I first wrote about Germany’s Sandra Gal in, “A Star is Born,” when she won the LPGA’s Kia Classic in Los Angeles in 2011. It was her first victory. I was so impressed with her because she held it together against the formidable Jiyai Shin who was one of the dominant players on the Tour at the time and is now again. She held it together by “enjoying” her way around the golf course with an airy smile on her face. That and steady driving and precision irons inside of Shin’s.
A year later and back in Phoenix, I was able to interview her in “The Elegant Sandra Gal.” It was quite interesting because I was very intrigued by her mind state at Kia, took her back in time, and she remembered it as if it was yesterday. And that naturally segued into other mastery issues.

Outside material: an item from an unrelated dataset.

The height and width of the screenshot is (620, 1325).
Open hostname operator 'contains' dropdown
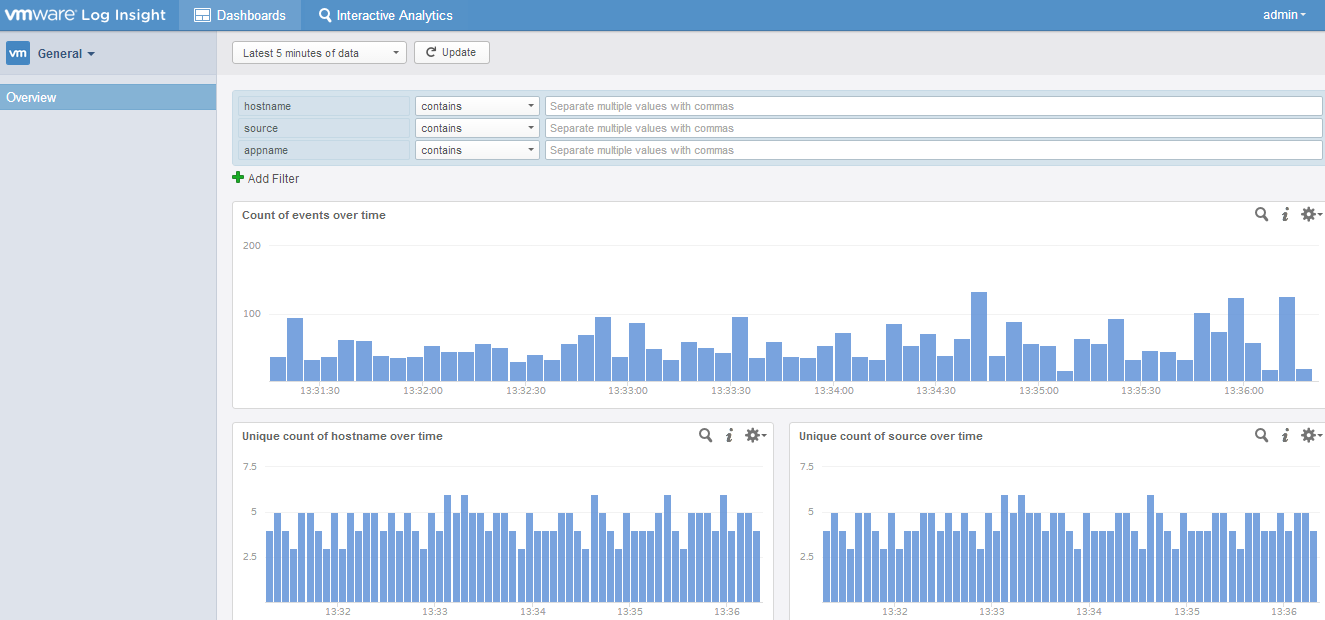point(477,106)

Once I became aware of her, I began referring to her as “The Elegant Sandra Gal.” At six feet tall, she models and is a striking young woman. But she was so gracious with her time and thoughtful answers in my interview, I said that I was going to have start referring to her as “The Elegant and Gracious Sandra Gal,” hence the title of this post. Now that I’ve done it once, I suppose I’ll let it go because I’d have to tell this story each time for it to make any sense.
Alan Shipnuck is a Senior Writer for Sports Illustrated and Columnist at Golf.com. I’m not sure how it came about, but Sandra attended her first Ryder Cup at Medinah and Shipnuck talked her into writing about it. I found her post because Shipnuck tweeted about it and said that it was a “fun read.”
Well, “Ryder Cup was great theater, and quite a classroom,” is certainly all of that. But what makes this interesting is that she was writing out of her experience as a member of the 2011 Solheim Cup. Even though she’s young, she’s been associated with big time golf since she was a young girl and knew a shy Martin Kaymer, the guy who made the winning putt to lock up the Cup. And she proved her chops and learned the subtlety of the game by playing with the boys.
What was so fascinating about her piece was that she wrote empathetically from the point of view of someone who’s been in the cauldron:
…everything I saw was influenced by my experiences as a competitor. I knew everything those guys were feeling…
But the nice part about it is that she experienced the Cup as both a spectator outside the ropes and an informed observer inside the ropes. She had one other great quote that captures the whole of playing in that environment in three short sentences:
It is the best feeling in golf, when you pull off a shot in front of thousands of people, when the situation most asks for it. It is indescribable. With adrenaline pumping, your senses are on high-definition, the ball comes off the clubface faster, your swing is in-synch, every inch of your body is ready.
That’s also a pretty good, unintentional testament to the quality of the golf on the LPGA Tour.
She also has some nice observations about various players, sympathized with the nerves that caused certain others to hit bad shots and was surprised when she ran into a golf superstar who actually knew who she was and walked with her for a couple of holes.
All in all, a very well done tableau of one of the biggest events in big time professional golf. Highly recommended and complete with a very nice head shot of her with her credentials wrapped around her neck.